[Dataset excerpt]
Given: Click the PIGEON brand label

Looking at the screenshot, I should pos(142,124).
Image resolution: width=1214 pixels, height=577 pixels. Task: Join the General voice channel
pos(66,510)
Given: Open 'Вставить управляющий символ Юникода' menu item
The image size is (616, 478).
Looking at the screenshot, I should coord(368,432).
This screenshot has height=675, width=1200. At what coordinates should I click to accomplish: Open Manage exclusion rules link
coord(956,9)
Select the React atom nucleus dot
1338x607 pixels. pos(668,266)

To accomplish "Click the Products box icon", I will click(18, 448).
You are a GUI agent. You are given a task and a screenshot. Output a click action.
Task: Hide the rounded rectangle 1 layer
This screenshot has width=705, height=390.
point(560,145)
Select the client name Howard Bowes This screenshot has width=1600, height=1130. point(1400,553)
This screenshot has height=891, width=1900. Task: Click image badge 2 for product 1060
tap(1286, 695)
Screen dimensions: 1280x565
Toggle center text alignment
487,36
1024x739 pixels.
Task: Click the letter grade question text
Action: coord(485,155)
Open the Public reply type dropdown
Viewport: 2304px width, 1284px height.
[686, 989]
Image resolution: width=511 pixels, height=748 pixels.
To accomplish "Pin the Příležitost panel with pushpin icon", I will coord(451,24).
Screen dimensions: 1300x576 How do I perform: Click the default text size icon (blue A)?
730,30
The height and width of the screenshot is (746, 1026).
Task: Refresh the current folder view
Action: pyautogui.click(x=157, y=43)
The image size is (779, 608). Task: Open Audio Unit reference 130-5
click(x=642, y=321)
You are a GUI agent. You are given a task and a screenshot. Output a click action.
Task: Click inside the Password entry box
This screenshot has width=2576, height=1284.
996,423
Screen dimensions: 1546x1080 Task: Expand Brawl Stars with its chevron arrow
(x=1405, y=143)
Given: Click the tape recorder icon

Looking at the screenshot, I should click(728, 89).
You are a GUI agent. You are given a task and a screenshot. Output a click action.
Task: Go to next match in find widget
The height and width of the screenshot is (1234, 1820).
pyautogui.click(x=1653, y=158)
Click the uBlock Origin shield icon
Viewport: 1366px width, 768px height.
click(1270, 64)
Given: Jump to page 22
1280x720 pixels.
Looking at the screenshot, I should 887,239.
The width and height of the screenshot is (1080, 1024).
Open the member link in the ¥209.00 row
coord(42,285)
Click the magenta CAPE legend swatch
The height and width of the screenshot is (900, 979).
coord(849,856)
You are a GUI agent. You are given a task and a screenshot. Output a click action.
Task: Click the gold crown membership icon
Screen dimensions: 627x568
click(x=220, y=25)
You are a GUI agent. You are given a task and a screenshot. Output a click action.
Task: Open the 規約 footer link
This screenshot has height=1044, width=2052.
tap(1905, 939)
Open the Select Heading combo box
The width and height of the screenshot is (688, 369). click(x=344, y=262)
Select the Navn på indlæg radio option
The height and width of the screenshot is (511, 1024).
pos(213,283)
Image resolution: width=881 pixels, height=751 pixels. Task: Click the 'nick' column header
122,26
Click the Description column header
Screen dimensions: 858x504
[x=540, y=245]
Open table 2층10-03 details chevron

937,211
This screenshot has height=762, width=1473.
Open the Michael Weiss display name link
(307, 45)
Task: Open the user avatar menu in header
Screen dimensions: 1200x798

WRITTEN REQUEST> Rewrite the listing with every "GUI agent" renamed to "interface assistant", keeping everything else the same.

RESULT OF THIS TASK>
Given: Click the PIGEON brand label

Looking at the screenshot, I should pos(142,124).
Image resolution: width=1214 pixels, height=577 pixels. Task: Join the General voice channel
pos(66,510)
Given: Open 'Вставить управляющий символ Юникода' menu item
The image size is (616, 478).
Looking at the screenshot, I should coord(368,432).
This screenshot has height=675, width=1200. At what coordinates should I click to accomplish: Open Manage exclusion rules link
coord(956,9)
Select the React atom nucleus dot
1338x607 pixels. pos(668,266)

To accomplish "Click the Products box icon", I will click(18, 448).
You are a interface assistant. You are given a task and a screenshot. Output a click action.
Task: Hide the rounded rectangle 1 layer
This screenshot has width=705, height=390.
point(560,145)
Select the client name Howard Bowes This screenshot has width=1600, height=1130. point(1400,553)
This screenshot has height=891, width=1900. Task: Click image badge 2 for product 1060
tap(1286, 695)
Screen dimensions: 1280x565
Toggle center text alignment
487,36
1024x739 pixels.
Task: Click the letter grade question text
Action: coord(485,155)
Open the Public reply type dropdown
Viewport: 2304px width, 1284px height.
[686, 989]
Image resolution: width=511 pixels, height=748 pixels.
To accomplish "Pin the Příležitost panel with pushpin icon", I will coord(451,24).
Screen dimensions: 1300x576 How do I perform: Click the default text size icon (blue A)?
730,30
The height and width of the screenshot is (746, 1026).
Task: Refresh the current folder view
Action: pyautogui.click(x=157, y=43)
The image size is (779, 608). Task: Open Audio Unit reference 130-5
click(x=642, y=321)
You are a interface assistant. You are given a task and a screenshot. Output a click action.
Task: Click inside the Password entry box
This screenshot has width=2576, height=1284.
996,423
Screen dimensions: 1546x1080 Task: Expand Brawl Stars with its chevron arrow
(x=1405, y=143)
Given: Click the tape recorder icon

Looking at the screenshot, I should click(728, 89).
You are a interface assistant. You are given a task and a screenshot. Output a click action.
Task: Go to next match in find widget
The height and width of the screenshot is (1234, 1820).
pyautogui.click(x=1653, y=158)
Click the uBlock Origin shield icon
Viewport: 1366px width, 768px height.
click(1270, 64)
Given: Jump to page 22
1280x720 pixels.
Looking at the screenshot, I should 887,239.
The width and height of the screenshot is (1080, 1024).
Open the member link in the ¥209.00 row
coord(42,285)
Click the magenta CAPE legend swatch
The height and width of the screenshot is (900, 979).
coord(849,856)
You are a interface assistant. You are given a task and a screenshot. Output a click action.
Task: Click the gold crown membership icon
Screen dimensions: 627x568
click(x=220, y=25)
You are a interface assistant. You are given a task and a screenshot. Output a click action.
Task: Open the 規約 footer link
This screenshot has height=1044, width=2052.
tap(1905, 939)
Open the Select Heading combo box
The width and height of the screenshot is (688, 369). click(x=344, y=262)
Select the Navn på indlæg radio option
The height and width of the screenshot is (511, 1024).
pos(213,283)
Image resolution: width=881 pixels, height=751 pixels. Task: Click the 'nick' column header
122,26
Click the Description column header
Screen dimensions: 858x504
[x=540, y=245]
Open table 2층10-03 details chevron

937,211
This screenshot has height=762, width=1473.
Open the Michael Weiss display name link
(307, 45)
Task: Open the user avatar menu in header
Screen dimensions: 1200x798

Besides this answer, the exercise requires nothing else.